**Task details**: Please switch every "Viewport" in the records below to "Display" and leave the rest of the lines unchanged.

**Extracted material**:
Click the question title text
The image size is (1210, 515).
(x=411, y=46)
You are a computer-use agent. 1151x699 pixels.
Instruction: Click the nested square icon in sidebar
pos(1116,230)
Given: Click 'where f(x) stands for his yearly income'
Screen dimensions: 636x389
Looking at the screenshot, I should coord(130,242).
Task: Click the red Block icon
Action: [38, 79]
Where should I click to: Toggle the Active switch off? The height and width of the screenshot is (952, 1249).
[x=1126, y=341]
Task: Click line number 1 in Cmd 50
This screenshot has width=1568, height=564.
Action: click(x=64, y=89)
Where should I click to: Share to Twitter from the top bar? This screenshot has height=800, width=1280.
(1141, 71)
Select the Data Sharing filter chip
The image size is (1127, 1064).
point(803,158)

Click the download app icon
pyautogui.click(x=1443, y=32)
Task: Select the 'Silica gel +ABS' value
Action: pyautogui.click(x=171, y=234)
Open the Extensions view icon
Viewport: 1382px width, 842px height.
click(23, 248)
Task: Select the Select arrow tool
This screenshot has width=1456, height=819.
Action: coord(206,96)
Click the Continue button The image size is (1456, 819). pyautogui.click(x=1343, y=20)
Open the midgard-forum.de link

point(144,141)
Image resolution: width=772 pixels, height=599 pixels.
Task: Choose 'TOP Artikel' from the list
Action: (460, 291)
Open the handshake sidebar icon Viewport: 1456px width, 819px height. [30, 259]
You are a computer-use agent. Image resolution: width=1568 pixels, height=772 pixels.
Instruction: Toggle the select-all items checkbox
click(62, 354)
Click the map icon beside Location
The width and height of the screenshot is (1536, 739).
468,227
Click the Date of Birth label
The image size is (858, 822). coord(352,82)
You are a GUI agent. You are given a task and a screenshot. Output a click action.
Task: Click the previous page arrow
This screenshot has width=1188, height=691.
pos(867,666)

**Task output**:
Click the question title text
The image size is (1210, 515).
(x=411, y=46)
You are a computer-use agent. 1151x699 pixels.
Instruction: Click the nested square icon in sidebar
pos(1116,230)
Given: Click 'where f(x) stands for his yearly income'
Screen dimensions: 636x389
Looking at the screenshot, I should coord(130,242).
Task: Click the red Block icon
Action: [38, 79]
Where should I click to: Toggle the Active switch off? The height and width of the screenshot is (952, 1249).
[x=1126, y=341]
Task: Click line number 1 in Cmd 50
This screenshot has width=1568, height=564.
Action: click(x=64, y=89)
Where should I click to: Share to Twitter from the top bar? This screenshot has height=800, width=1280.
(1141, 71)
Select the Data Sharing filter chip
The image size is (1127, 1064).
point(803,158)

Click the download app icon
pyautogui.click(x=1443, y=32)
Task: Select the 'Silica gel +ABS' value
Action: pyautogui.click(x=171, y=234)
Open the Extensions view icon
Display: 1382px width, 842px height.
click(23, 248)
Task: Select the Select arrow tool
This screenshot has width=1456, height=819.
Action: coord(206,96)
Click the Continue button The image size is (1456, 819). pyautogui.click(x=1343, y=20)
Open the midgard-forum.de link

point(144,141)
Image resolution: width=772 pixels, height=599 pixels.
Task: Choose 'TOP Artikel' from the list
Action: (460, 291)
Open the handshake sidebar icon Display: 1456px width, 819px height. [30, 259]
You are a computer-use agent. Image resolution: width=1568 pixels, height=772 pixels.
Instruction: Toggle the select-all items checkbox
click(62, 354)
Click the map icon beside Location
The width and height of the screenshot is (1536, 739).
468,227
Click the Date of Birth label
The image size is (858, 822). coord(352,82)
You are a GUI agent. You are given a task and a screenshot. Output a click action.
Task: Click the previous page arrow
This screenshot has width=1188, height=691.
pos(867,666)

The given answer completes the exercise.